EdgarAllanSnow, adoption leave has been in place for a while now. Who on earth needs 9 months to recover anyway?

gaelicsheep · 01/02/2010 21:28

I do realise that violethill! I was just saying that it wouldn't make a difference to us, or others like us, that's all.

gaelicsheep · 01/02/2010 21:30

Although that is clearly rather a non-point in this case I grant you.

I do wish when they extended paid maternity leave to 9 months they had actually extended the better paid part of it. 3 more months of £100 a week doesn't help much unfortunately.

EdgarAllenSnow · 02/02/2010 12:27

plenty of ladies on here take much logr than 9 mo! and that link didn't work, though i didn't think adoption leave was anything like as long?

jumpyjan · 02/02/2010 12:41

I think this is a fab idea. No idea how it would work in practice but we would have been up for this arrangement definitely.

Builde · 02/02/2010 14:04

If the construction industry stops employing men under 40, they willl just have a handful of old men working for them. I wouldn't worry too much about construction...let them stay stuck in the middle ages.

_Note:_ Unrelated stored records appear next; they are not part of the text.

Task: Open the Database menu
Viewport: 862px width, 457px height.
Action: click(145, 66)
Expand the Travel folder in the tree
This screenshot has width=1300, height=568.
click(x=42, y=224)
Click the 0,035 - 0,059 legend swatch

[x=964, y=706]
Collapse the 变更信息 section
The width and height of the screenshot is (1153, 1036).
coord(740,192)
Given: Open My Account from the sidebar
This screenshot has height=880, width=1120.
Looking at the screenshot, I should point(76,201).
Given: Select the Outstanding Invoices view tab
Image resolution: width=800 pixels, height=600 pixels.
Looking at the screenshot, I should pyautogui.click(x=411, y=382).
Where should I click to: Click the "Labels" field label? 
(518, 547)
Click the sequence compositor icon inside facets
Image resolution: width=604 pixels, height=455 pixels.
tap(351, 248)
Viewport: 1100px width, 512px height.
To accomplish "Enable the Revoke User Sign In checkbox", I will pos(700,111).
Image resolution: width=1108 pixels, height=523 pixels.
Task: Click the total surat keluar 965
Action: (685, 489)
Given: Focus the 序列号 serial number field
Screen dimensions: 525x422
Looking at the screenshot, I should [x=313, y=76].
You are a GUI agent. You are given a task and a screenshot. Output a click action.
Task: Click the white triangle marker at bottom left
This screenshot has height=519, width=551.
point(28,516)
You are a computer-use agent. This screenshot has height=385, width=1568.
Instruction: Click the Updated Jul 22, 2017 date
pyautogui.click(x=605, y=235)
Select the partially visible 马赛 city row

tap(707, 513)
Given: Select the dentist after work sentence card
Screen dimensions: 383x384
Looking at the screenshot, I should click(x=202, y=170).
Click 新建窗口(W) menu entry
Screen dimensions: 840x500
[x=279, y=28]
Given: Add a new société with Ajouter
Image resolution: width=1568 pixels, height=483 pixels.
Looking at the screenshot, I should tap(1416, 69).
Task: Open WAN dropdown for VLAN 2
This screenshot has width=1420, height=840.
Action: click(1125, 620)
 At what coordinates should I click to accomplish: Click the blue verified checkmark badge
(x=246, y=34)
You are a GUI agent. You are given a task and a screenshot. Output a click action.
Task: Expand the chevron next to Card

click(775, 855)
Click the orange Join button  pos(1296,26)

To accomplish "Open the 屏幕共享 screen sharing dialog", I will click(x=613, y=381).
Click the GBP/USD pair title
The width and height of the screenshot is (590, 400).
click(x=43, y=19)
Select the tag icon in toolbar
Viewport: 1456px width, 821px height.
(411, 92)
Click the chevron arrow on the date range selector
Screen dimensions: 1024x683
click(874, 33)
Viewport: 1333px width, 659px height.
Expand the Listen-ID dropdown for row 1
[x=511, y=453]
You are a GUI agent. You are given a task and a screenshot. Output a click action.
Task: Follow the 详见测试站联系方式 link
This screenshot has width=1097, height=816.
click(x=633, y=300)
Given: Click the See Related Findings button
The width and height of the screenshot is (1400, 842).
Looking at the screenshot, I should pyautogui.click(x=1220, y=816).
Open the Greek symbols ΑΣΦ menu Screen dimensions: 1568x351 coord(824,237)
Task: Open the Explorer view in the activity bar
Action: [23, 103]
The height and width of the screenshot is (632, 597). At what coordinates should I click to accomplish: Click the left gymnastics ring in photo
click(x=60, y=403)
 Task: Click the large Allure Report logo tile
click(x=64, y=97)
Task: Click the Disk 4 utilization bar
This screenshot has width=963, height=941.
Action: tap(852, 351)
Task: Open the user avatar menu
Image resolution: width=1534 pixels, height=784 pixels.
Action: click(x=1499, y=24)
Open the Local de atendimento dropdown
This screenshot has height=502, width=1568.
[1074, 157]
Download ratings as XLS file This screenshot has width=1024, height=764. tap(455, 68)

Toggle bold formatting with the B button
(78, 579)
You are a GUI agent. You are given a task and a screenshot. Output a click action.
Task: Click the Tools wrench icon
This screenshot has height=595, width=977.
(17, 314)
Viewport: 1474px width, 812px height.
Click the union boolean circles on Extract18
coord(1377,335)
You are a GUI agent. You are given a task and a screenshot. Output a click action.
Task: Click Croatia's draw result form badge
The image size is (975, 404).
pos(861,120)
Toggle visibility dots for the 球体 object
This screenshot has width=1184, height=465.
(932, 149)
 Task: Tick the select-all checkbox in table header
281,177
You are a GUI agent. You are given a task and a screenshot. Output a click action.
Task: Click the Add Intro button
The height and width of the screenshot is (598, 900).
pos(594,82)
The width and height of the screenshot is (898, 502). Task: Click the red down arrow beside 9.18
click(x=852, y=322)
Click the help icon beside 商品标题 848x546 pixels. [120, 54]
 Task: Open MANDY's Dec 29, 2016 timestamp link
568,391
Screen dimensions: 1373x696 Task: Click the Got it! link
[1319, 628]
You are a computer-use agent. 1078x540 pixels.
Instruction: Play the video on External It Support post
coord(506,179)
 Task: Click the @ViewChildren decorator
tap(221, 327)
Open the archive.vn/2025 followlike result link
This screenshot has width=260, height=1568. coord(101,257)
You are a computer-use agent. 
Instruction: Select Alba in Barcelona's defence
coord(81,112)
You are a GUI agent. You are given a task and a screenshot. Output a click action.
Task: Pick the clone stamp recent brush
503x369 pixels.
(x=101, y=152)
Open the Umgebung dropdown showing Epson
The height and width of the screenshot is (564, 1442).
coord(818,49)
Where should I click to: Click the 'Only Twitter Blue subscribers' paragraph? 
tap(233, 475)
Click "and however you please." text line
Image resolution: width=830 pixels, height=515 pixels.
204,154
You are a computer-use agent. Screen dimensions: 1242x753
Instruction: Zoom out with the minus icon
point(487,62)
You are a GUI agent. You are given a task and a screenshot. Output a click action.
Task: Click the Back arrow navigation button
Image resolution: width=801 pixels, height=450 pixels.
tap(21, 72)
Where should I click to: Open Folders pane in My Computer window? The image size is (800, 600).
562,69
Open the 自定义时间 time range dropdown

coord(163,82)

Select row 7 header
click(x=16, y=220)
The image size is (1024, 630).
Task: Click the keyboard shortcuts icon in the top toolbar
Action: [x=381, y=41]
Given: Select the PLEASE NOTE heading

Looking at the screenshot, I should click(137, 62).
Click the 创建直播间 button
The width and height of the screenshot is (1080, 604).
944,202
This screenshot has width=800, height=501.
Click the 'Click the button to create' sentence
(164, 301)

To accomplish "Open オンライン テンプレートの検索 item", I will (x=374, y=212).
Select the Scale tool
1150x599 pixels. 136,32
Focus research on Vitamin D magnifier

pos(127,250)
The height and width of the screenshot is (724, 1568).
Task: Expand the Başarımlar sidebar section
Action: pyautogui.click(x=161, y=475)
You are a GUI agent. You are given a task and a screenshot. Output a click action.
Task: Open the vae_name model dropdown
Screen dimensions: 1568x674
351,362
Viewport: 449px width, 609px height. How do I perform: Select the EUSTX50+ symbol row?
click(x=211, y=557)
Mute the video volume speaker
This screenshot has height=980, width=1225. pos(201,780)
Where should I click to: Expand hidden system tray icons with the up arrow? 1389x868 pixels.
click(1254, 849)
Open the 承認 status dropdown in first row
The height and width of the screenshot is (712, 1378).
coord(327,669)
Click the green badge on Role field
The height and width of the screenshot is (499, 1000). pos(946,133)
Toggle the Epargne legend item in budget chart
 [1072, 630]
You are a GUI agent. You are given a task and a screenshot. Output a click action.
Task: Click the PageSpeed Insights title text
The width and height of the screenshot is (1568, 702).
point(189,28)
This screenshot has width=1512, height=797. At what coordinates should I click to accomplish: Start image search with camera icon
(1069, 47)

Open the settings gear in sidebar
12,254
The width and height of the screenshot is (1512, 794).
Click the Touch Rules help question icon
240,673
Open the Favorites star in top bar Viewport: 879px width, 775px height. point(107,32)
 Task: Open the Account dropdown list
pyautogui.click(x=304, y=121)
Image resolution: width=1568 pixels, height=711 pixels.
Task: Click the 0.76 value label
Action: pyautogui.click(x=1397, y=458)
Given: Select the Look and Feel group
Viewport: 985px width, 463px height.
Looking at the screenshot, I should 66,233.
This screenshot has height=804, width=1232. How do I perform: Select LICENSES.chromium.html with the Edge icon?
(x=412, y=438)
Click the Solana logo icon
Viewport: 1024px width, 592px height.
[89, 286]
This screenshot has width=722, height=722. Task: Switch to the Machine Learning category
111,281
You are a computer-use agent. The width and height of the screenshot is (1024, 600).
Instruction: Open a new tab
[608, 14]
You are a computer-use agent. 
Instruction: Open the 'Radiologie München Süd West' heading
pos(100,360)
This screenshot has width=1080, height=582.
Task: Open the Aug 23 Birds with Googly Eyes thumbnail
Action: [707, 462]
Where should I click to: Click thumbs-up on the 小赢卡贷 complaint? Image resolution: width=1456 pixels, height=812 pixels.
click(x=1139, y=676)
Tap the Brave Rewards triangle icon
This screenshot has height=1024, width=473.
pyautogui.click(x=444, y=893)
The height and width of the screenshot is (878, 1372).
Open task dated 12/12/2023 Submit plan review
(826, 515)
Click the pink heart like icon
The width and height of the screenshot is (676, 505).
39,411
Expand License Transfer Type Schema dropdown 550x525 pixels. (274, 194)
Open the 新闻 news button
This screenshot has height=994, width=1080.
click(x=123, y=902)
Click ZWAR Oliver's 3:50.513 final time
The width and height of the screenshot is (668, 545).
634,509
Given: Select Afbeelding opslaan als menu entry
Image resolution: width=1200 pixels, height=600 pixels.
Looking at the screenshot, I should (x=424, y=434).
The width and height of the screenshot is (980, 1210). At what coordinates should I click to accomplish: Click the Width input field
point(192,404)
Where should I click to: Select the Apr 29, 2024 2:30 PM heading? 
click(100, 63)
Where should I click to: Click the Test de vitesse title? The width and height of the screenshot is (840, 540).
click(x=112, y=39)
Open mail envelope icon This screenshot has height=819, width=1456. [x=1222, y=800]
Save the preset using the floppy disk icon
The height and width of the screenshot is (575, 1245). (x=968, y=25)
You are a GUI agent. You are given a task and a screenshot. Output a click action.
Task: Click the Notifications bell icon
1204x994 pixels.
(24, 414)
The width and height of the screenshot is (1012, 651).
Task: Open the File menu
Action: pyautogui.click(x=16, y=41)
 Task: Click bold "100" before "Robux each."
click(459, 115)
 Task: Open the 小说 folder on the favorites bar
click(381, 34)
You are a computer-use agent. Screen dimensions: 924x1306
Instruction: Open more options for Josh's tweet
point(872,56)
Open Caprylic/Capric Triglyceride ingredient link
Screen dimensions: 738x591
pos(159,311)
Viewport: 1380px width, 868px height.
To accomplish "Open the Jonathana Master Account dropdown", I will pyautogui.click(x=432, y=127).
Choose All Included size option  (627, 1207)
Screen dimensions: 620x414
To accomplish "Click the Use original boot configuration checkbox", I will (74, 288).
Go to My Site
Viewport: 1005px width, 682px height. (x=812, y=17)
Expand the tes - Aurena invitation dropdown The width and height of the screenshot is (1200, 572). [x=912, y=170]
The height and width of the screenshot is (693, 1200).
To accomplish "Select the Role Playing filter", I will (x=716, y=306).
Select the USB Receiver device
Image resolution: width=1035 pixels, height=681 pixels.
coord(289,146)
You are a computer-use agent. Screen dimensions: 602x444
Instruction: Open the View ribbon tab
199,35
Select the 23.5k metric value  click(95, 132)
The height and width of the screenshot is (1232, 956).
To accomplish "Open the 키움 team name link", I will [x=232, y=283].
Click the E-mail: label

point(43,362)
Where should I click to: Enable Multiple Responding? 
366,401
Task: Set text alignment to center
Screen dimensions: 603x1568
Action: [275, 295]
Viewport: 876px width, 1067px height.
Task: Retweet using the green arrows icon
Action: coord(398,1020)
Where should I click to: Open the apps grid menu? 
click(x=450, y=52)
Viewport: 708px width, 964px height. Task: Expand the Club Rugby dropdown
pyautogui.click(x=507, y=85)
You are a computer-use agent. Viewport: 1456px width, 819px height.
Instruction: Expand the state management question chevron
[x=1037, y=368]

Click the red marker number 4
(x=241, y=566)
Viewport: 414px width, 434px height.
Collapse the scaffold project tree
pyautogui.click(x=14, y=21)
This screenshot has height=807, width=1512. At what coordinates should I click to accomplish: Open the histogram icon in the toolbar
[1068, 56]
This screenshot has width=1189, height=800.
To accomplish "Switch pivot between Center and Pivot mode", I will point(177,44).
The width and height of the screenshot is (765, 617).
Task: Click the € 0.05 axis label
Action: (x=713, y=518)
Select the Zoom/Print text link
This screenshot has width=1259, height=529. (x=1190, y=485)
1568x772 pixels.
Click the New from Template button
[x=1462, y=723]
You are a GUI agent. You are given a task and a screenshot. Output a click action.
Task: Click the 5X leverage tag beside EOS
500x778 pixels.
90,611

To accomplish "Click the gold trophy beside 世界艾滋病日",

As a 'professional' working in construction, women get a good deal, but on site it's very behind. (Well, there aren't any women, gay people, non-white peopls)

Also, what everyone forgets is that most families only have two children. This only adds up to a total of 2 years 'off' in a career that could last 40 years.

My mum's generation all had a lot of time off when their children were small but, as the kids grew up, they really got back in to work and most of my parent's female friends are working past retirement age whilst the men have stopped.

WidowWadman · 02/02/2010 20:11

Edgar Allen Snow - not only is Adoption Leave as long, it's also completely up to the couple which partner takes it, so the gender is irrelevant

place/DG_10029406

WidowWadman · 02/02/2010 20:14

odd, doesn't work now for me either. Do a search for adoption leave on direct gov, and you find the following:

"You can take Statutory Adoption Leave for up to 52 weeks. You can claim Statutory Adoption Pay for up to 39 weeks. The current maximum rate is £123.06 per week.

You can claim Statutory Adoption Leave if you are an employee and either:

  • adopting a child on your own
  • in a couple who are adopting together

If you are in a couple, you can decide who will take the paid leave. The other couple member, or adopter's partner, may be able to take paid paternity leave."

Strix · 04/02/2010 09:29

It is a step in the right direction, but only a step. What we need is men having the right to 6 weeks with 90% of their pay. And why do they have to wait until the baby is six months old? Why not mother takes six weeks on 90% and then father takes 6 weeks on 90% -- if they want to of course.

Men will start taking their leave when they have the same leave women get. Of course they won't take paternity leave with a significant pay cut at six months when mum may have returned to work and childcare is already in place.

minipie · 04/02/2010 11:29

Well I was about to post but Strix has said everything I was going to say!

I think that frankly this is not going to get taken up (and is therefore a meaningless fig leaf) unless:

  1. employers have to pay the same for paternity leave as they do for maternity leave

  2. the same anti-discrimination protections are put in place in respect of men who take paternity leave, as for women who take maternity leave (not that those always work)

  3. fathers can take leave even if the mother hasn't taken the full 6 months

  4. controversially... perhaps 6 weeks paternity leave should be made compulsory for all fathers to ensure at least some take-up.

Personally, I would like my DH to take some paternity leave ... but I suspect he'd be too worried about harming his career to do it as he thinks it would be seen as lack of dedication (he works in one of those all-male, silly-hours sectors). Whereas it's established and indeed to some extent compulsory that a woman takes leave, and therefore (he would argue) doesn't suggest lack of dedication in the same way. Hence my suggestion at 4) of some compulsory element of paternity leave.